De gran simbolismo, este crucifijo también estuvo presente poco antes, en la celebración de la Pasión del Señor que presidió en una Basílica de San Pedro también vacía, sin fieles, en la que rezó por todos aquellos que sufren por el nuevo coronavirus. «Dios todopoderoso y eterno, mira con compasión las aflicciones de tus hijos que sufren por esta epidemia; alivia el dolor de los enfermos, dale fuerza a quien cuida de ellos, recibe en tu paz a quienes ha muerto y, en todo el tiempo de esta tribulación, haz que cada uno encuentre consuelo en tu misericordia», oró.

«Dios todopoderoso y eterno, escucha el grito de la humanidad sufriente, para que todos se alegren por haber recibido en sus necesidades la ayuda de tu misericordia», exhortó.

Como siempre en esta celebración del Viernes Santo que precede el tradicional Vía Crucis, al principio el Papa se postró en el suelo en señal de adoración; y al final besó y rezó concentrado ante el crucifijo de San Marcello al Corso.

Como suele ocurrir en esta ceremonia, fue el predicador de la Casa Pontificia, el capuchino Raniero Cantalamessa, quien pronunció el sermón. Una homilía llena de pasión en la que hizo una profunda reflexión sobre el significado de la actual pandemia que azota al mundo.

«¿Cuál es la luz que todo esto arroja sobre la situación dramática que está viviendo la humanidad? También aquí, más que a las causas, debemos mirar a los efectos. No sólo los negativos, cuyo triste parte escuchamos cada día, sino también los positivos que sólo una observación más atenta nos ayuda a captar», dijo.

«La pandemia del coronavirus nos ha despertado bruscamente del peligro mayor que siempre han corrido los individuos y la humanidad: el del delirio de omnipotencia», agregó, al destacar que «ha bastado el más pequeño e informe elemento de la naturaleza, un virus, para recordarnos que somos mortales, que la potencia militar y la tecnología no bastan para salvarnos».

Cantalamessa aseguró que «así actúa a veces Dios con nosotros: trastorna nuestros proyectos y nuestra tranquilidad, para salvarnos del abismo que no vemos». «Pero atentos a no engañarnos. No es Dios quien ha arrojado el pincel sobre el fresco de nuestra orgullosa civilización tecnológica. ¡Dios es aliado nuestro, no del virus!», subrayó. En la Basílica se contaban con los dedos de la mano los participantes, prelados y algunos miembros del coro de la Capilla Sixtina, todos distanciados por el metro y medio de seguridad interpersonal.

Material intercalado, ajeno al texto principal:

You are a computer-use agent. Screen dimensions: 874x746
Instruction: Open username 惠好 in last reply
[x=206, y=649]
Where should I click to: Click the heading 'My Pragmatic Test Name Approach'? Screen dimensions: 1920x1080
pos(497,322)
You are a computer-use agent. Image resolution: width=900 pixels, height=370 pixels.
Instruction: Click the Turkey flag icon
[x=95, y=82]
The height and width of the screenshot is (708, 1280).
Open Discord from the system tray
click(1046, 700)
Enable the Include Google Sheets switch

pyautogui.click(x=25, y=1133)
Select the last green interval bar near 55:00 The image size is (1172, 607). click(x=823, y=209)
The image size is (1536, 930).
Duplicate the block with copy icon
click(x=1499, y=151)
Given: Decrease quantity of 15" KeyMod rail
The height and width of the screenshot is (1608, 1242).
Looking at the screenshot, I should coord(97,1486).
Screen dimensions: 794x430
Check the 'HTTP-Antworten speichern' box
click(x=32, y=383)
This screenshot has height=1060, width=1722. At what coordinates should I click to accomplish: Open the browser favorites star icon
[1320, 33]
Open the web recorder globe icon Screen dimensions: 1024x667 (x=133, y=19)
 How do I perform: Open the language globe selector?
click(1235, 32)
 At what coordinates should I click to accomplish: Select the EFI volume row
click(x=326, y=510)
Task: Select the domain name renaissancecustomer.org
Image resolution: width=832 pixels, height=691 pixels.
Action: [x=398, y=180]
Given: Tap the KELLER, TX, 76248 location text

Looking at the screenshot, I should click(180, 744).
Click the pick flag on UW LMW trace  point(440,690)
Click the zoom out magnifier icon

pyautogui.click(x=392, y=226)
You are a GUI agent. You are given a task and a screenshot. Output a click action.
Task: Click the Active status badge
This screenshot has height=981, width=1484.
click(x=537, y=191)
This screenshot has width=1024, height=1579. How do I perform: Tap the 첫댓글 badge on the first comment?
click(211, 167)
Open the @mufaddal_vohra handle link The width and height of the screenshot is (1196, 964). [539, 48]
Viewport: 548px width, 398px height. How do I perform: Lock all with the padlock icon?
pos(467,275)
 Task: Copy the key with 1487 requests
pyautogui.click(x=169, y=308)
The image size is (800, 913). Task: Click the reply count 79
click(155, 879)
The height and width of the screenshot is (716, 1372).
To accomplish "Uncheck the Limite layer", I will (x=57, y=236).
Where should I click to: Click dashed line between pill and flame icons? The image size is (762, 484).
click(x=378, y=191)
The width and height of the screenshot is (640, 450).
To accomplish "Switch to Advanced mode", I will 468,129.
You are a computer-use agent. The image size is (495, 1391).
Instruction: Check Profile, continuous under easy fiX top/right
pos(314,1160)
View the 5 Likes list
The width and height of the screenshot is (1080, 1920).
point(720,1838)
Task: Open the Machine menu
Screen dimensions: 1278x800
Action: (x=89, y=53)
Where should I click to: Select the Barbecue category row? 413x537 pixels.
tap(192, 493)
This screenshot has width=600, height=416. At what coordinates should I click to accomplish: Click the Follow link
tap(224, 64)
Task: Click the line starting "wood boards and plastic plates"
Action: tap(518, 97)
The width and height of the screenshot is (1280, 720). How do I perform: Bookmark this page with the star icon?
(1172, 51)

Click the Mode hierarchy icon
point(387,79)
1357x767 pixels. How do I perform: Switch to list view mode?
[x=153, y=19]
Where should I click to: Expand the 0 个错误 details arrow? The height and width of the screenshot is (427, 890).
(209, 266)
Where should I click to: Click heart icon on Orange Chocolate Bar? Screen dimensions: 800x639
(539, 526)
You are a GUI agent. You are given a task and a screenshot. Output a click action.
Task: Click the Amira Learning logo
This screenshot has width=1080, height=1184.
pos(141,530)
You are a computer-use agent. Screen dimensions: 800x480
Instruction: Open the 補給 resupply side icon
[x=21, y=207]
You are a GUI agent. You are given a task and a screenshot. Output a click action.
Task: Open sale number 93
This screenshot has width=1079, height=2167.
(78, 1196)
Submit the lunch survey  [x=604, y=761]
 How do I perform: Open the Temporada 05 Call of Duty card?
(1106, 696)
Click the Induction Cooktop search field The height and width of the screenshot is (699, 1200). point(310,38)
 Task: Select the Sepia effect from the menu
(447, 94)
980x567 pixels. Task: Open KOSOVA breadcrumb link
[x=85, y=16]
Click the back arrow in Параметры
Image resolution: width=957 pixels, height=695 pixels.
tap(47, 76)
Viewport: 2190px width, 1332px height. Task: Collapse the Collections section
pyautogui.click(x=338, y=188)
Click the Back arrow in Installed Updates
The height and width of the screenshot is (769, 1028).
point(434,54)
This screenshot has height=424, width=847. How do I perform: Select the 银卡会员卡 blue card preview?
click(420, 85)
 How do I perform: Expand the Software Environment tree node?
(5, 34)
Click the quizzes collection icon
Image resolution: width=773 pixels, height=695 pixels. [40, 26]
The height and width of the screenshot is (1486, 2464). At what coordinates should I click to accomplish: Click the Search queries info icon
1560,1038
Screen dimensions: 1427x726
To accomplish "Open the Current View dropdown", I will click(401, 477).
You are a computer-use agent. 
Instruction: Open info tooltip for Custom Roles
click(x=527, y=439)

Cantalamessa definió como «un fruto positivo de la presente crisis sanitaria» el sentimiento de solidaridad que reina en el mundo. «¿Cuándo, en la memoria humana, los pueblos de todas las naciones se sintieron tan unidos, tan iguales, tan poco litigiosos, como en este momento de dolor?», se preguntó.

«Nos hemos olvidado de los muros a construir. El virus no conoce fronteras. En un instante ha derribado todas las barreras y las distinciones: de raza, de religión, de censo, de poder. No debemos volver atrás cuando este momento haya pasado. Como nos ha exhortado el Santo Padre no debemos desaprovechar esta ocasión. No hagamos que tanto dolor, tantos muertos, tanto compromiso heroico por parte de los agentes sanitarios haya sido en vano. Esta es la «recesión» que más debemos temer», subrayó.

Cantalamessa concluyó un sermón con muchas citaciones poéticas con un mensaje de esperanza: «‘Después de tres días resucitaré», predijo Jesús. Nosotros también, después de estos días que esperamos sean cortos, nos levantaremos y saldremos de las tumbas de nuestros hogares. No para volver a la vida anterior como Lázaro, sino a una vida nueva, como Jesús. Una vida más fraterna, más humana. ¡Más cristiana!».